_Stated task:_ Rewrite the lines from the one holding "This screenshot has" through the end of the lines, inclusive, replacing "Edit menu" with "View menu" and leaving everything else unchanged. Leave the pictures out of your answer.

++++++++++

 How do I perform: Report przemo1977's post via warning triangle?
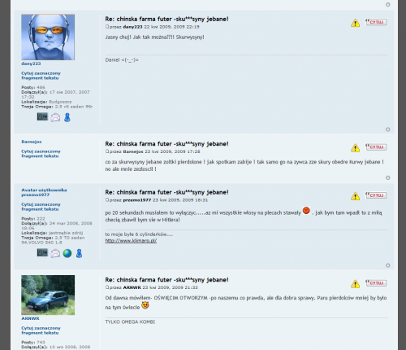pos(355,196)
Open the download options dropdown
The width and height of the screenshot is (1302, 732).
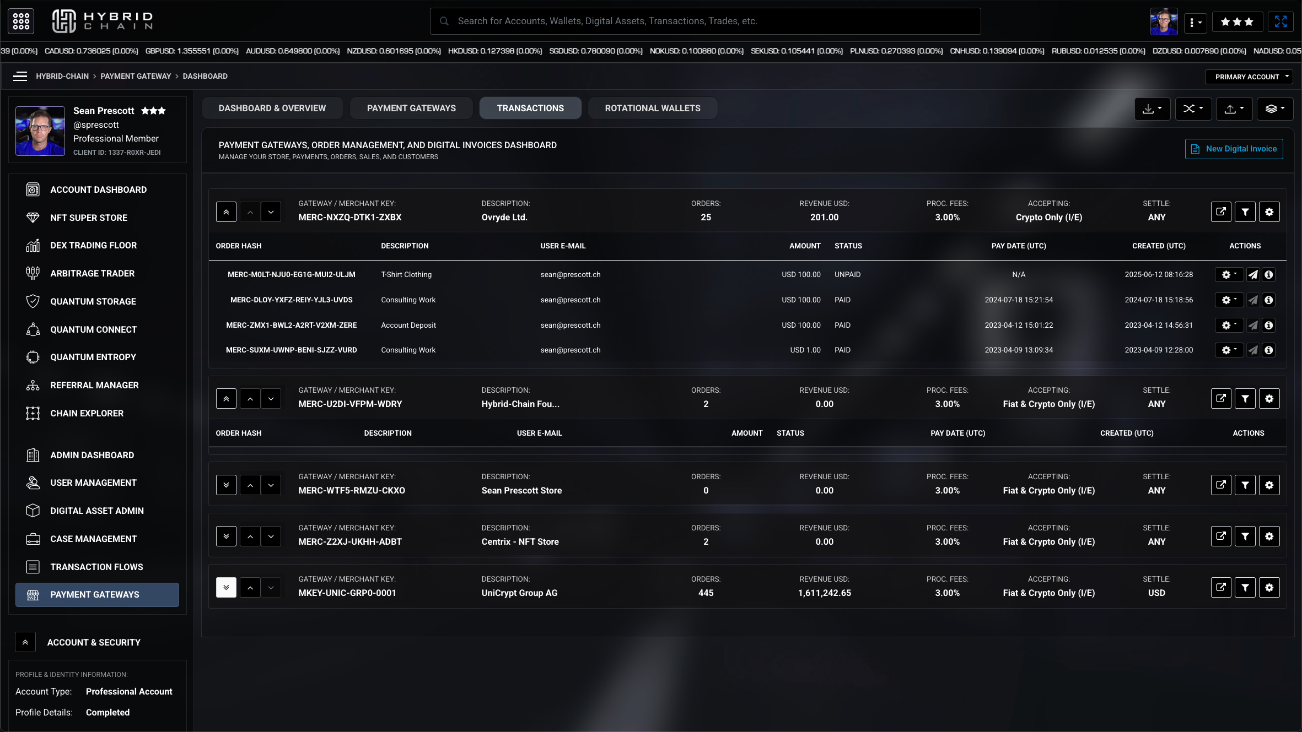(1152, 109)
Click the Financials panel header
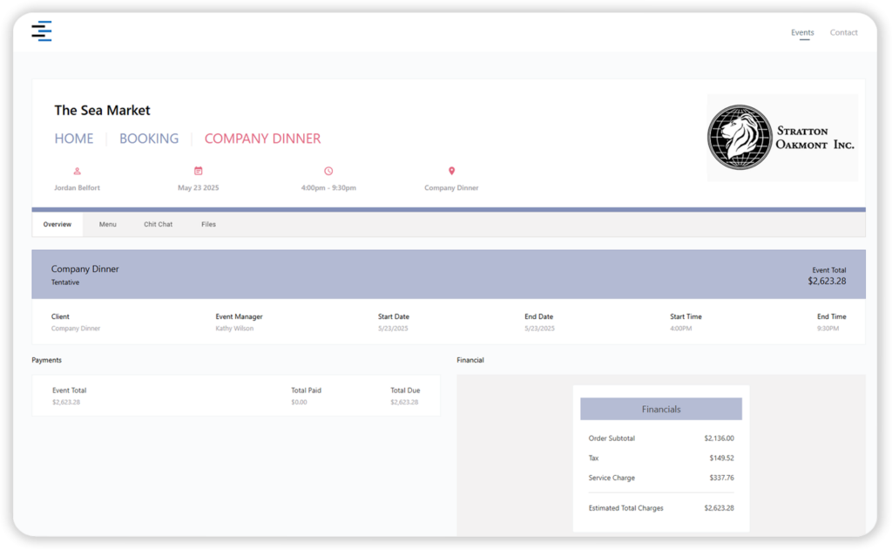Viewport: 892px width, 550px height. 660,409
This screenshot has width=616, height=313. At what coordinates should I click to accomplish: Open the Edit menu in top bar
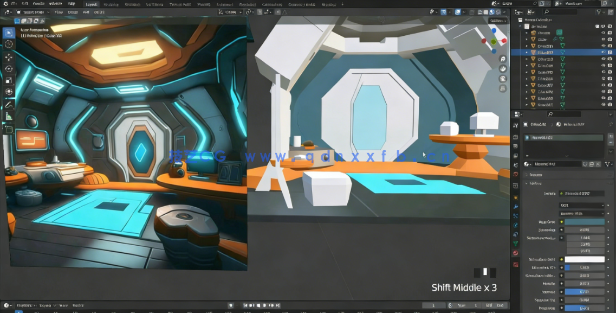coord(25,4)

++++++++++

_Full answer:_
This screenshot has width=616, height=313. At what coordinates should I click to accomplish: Open the View menu in top bar
coord(25,4)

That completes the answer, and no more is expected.